What the task requires:
Rewrite the entries below, replacing every "GUI agent" with "screen agent" and leaving everything else unchanged.

======== Data for this task ========

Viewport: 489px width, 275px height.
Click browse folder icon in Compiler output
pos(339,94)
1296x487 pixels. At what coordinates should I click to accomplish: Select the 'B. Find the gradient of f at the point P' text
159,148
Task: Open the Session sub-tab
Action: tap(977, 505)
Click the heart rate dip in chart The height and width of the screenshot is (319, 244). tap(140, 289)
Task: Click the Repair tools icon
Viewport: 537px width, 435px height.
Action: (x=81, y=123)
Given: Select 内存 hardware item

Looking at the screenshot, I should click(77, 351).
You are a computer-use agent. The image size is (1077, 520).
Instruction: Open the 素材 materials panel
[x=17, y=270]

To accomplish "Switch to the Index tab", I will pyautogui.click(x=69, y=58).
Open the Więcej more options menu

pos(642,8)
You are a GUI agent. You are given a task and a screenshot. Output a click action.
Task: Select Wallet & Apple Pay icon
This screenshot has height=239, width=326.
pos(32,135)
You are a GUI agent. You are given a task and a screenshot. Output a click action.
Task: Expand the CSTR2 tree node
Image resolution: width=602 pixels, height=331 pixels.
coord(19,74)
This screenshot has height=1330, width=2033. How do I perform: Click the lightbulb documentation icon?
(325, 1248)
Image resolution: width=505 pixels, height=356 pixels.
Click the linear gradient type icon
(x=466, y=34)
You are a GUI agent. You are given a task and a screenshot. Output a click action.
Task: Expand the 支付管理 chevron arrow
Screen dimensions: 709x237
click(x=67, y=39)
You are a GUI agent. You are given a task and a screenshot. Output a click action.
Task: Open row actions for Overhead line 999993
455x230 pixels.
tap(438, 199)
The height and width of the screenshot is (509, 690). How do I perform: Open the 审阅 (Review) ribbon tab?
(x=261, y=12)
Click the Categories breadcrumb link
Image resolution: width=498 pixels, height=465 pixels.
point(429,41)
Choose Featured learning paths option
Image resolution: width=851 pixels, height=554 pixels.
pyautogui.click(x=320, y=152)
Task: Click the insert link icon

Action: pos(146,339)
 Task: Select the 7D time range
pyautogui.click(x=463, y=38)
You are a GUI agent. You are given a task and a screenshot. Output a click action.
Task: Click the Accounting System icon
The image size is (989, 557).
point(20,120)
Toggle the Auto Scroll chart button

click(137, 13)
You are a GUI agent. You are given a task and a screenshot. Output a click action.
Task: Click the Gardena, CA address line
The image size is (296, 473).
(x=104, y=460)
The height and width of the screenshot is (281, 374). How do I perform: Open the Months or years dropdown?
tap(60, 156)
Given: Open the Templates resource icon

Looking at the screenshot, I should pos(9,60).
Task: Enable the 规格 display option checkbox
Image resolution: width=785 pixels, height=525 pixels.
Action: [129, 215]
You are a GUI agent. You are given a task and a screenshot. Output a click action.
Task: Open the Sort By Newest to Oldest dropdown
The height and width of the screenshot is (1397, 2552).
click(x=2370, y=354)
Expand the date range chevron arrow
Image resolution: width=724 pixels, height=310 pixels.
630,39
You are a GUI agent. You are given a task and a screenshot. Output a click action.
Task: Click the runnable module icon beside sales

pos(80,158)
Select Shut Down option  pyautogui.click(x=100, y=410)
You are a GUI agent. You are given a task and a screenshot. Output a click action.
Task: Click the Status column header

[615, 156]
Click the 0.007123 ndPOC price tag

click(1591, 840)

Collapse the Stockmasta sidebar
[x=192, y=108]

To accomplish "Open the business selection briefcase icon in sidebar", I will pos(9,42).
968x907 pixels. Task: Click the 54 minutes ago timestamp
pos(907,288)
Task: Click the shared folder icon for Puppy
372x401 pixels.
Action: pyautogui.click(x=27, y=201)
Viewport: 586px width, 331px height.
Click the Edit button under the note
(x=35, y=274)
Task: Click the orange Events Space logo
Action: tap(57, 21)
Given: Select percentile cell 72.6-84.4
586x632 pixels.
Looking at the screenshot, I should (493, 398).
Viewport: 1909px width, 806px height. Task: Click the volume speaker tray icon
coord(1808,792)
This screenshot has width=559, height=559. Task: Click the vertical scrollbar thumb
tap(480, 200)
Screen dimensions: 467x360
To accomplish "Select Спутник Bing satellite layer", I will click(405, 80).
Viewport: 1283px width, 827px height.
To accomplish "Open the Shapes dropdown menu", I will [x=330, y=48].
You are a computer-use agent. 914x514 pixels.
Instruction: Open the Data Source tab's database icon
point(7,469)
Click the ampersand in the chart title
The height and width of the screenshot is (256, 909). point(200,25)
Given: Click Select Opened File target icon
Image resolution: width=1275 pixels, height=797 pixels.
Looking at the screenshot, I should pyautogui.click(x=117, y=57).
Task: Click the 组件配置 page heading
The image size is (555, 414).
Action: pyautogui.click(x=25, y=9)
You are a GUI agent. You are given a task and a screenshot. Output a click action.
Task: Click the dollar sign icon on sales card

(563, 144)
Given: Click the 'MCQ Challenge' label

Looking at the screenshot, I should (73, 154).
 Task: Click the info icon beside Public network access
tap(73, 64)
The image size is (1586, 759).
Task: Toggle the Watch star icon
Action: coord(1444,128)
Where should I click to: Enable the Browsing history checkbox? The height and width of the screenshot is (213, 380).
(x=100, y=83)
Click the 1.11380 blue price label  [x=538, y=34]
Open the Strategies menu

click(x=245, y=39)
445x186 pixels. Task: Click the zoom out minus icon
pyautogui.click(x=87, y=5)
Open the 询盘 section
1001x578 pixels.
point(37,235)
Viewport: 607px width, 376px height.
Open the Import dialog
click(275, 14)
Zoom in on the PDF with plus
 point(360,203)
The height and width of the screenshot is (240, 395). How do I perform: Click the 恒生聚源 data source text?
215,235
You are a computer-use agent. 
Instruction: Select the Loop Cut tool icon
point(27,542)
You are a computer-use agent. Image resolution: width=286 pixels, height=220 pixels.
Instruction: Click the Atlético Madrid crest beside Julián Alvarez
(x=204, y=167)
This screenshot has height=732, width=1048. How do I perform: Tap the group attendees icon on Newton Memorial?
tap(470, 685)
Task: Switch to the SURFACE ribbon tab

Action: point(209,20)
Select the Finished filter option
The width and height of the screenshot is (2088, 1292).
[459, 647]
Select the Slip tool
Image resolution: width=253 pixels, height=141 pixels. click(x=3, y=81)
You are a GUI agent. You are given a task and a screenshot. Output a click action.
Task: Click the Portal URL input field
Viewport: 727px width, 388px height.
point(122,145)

========

Written solution:
Viewport: 489px width, 275px height.
Click browse folder icon in Compiler output
pos(339,94)
1296x487 pixels. At what coordinates should I click to accomplish: Select the 'B. Find the gradient of f at the point P' text
159,148
Task: Open the Session sub-tab
Action: tap(977, 505)
Click the heart rate dip in chart The height and width of the screenshot is (319, 244). tap(140, 289)
Task: Click the Repair tools icon
Viewport: 537px width, 435px height.
Action: (x=81, y=123)
Given: Select 内存 hardware item

Looking at the screenshot, I should click(77, 351).
You are a computer-use agent. The image size is (1077, 520).
Instruction: Open the 素材 materials panel
[x=17, y=270]

To accomplish "Switch to the Index tab", I will pyautogui.click(x=69, y=58).
Open the Więcej more options menu

pos(642,8)
You are a screen agent. You are given a task and a screenshot. Output a click action.
Task: Select Wallet & Apple Pay icon
This screenshot has height=239, width=326.
pos(32,135)
You are a screen agent. You are given a task and a screenshot. Output a click action.
Task: Expand the CSTR2 tree node
Image resolution: width=602 pixels, height=331 pixels.
coord(19,74)
This screenshot has height=1330, width=2033. How do I perform: Click the lightbulb documentation icon?
(325, 1248)
Image resolution: width=505 pixels, height=356 pixels.
Click the linear gradient type icon
(x=466, y=34)
You are a screen agent. You are given a task and a screenshot. Output a click action.
Task: Expand the 支付管理 chevron arrow
Screen dimensions: 709x237
click(x=67, y=39)
You are a screen agent. You are given a task and a screenshot. Output a click action.
Task: Open row actions for Overhead line 999993
455x230 pixels.
tap(438, 199)
The height and width of the screenshot is (509, 690). How do I perform: Open the 审阅 (Review) ribbon tab?
(x=261, y=12)
Click the Categories breadcrumb link
Image resolution: width=498 pixels, height=465 pixels.
point(429,41)
Choose Featured learning paths option
Image resolution: width=851 pixels, height=554 pixels.
pyautogui.click(x=320, y=152)
Task: Click the insert link icon

Action: pos(146,339)
 Task: Select the 7D time range
pyautogui.click(x=463, y=38)
You are a screen agent. You are given a task and a screenshot. Output a click action.
Task: Click the Accounting System icon
The image size is (989, 557).
point(20,120)
Toggle the Auto Scroll chart button

click(137, 13)
You are a screen agent. You are given a task and a screenshot. Output a click action.
Task: Click the Gardena, CA address line
The image size is (296, 473).
(x=104, y=460)
The height and width of the screenshot is (281, 374). How do I perform: Open the Months or years dropdown?
tap(60, 156)
Given: Open the Templates resource icon

Looking at the screenshot, I should pos(9,60).
Task: Enable the 规格 display option checkbox
Image resolution: width=785 pixels, height=525 pixels.
Action: [129, 215]
You are a screen agent. You are given a task and a screenshot. Output a click action.
Task: Open the Sort By Newest to Oldest dropdown
The height and width of the screenshot is (1397, 2552).
click(x=2370, y=354)
Expand the date range chevron arrow
Image resolution: width=724 pixels, height=310 pixels.
630,39
You are a screen agent. You are given a task and a screenshot. Output a click action.
Task: Click the runnable module icon beside sales

pos(80,158)
Select Shut Down option  pyautogui.click(x=100, y=410)
You are a screen agent. You are given a task and a screenshot. Output a click action.
Task: Click the Status column header

[615, 156]
Click the 0.007123 ndPOC price tag

click(1591, 840)

Collapse the Stockmasta sidebar
[x=192, y=108]

To accomplish "Open the business selection briefcase icon in sidebar", I will pos(9,42).
968x907 pixels. Task: Click the 54 minutes ago timestamp
pos(907,288)
Task: Click the shared folder icon for Puppy
372x401 pixels.
Action: pyautogui.click(x=27, y=201)
Viewport: 586px width, 331px height.
Click the Edit button under the note
(x=35, y=274)
Task: Click the orange Events Space logo
Action: tap(57, 21)
Given: Select percentile cell 72.6-84.4
586x632 pixels.
Looking at the screenshot, I should (493, 398).
Viewport: 1909px width, 806px height. Task: Click the volume speaker tray icon
coord(1808,792)
This screenshot has width=559, height=559. Task: Click the vertical scrollbar thumb
tap(480, 200)
Screen dimensions: 467x360
To accomplish "Select Спутник Bing satellite layer", I will click(405, 80).
Viewport: 1283px width, 827px height.
To accomplish "Open the Shapes dropdown menu", I will [x=330, y=48].
You are a computer-use agent. 914x514 pixels.
Instruction: Open the Data Source tab's database icon
point(7,469)
Click the ampersand in the chart title
The height and width of the screenshot is (256, 909). point(200,25)
Given: Click Select Opened File target icon
Image resolution: width=1275 pixels, height=797 pixels.
Looking at the screenshot, I should pyautogui.click(x=117, y=57).
Task: Click the 组件配置 page heading
The image size is (555, 414).
Action: pyautogui.click(x=25, y=9)
You are a screen agent. You are given a task and a screenshot. Output a click action.
Task: Click the dollar sign icon on sales card

(563, 144)
Given: Click the 'MCQ Challenge' label

Looking at the screenshot, I should (73, 154).
 Task: Click the info icon beside Public network access
tap(73, 64)
The image size is (1586, 759).
Task: Toggle the Watch star icon
Action: coord(1444,128)
Where should I click to: Enable the Browsing history checkbox? The height and width of the screenshot is (213, 380).
(x=100, y=83)
Click the 1.11380 blue price label  [x=538, y=34]
Open the Strategies menu

click(x=245, y=39)
445x186 pixels. Task: Click the zoom out minus icon
pyautogui.click(x=87, y=5)
Open the 询盘 section
1001x578 pixels.
point(37,235)
Viewport: 607px width, 376px height.
Open the Import dialog
click(275, 14)
Zoom in on the PDF with plus
 point(360,203)
The height and width of the screenshot is (240, 395). How do I perform: Click the 恒生聚源 data source text?
215,235
You are a computer-use agent. 
Instruction: Select the Loop Cut tool icon
point(27,542)
You are a computer-use agent. Image resolution: width=286 pixels, height=220 pixels.
Instruction: Click the Atlético Madrid crest beside Julián Alvarez
(x=204, y=167)
This screenshot has height=732, width=1048. How do I perform: Tap the group attendees icon on Newton Memorial?
tap(470, 685)
Task: Switch to the SURFACE ribbon tab

Action: point(209,20)
Select the Finished filter option
The width and height of the screenshot is (2088, 1292).
[459, 647]
Select the Slip tool
Image resolution: width=253 pixels, height=141 pixels. click(x=3, y=81)
You are a screen agent. You are given a task and a screenshot. Output a click action.
Task: Click the Portal URL input field
Viewport: 727px width, 388px height.
point(122,145)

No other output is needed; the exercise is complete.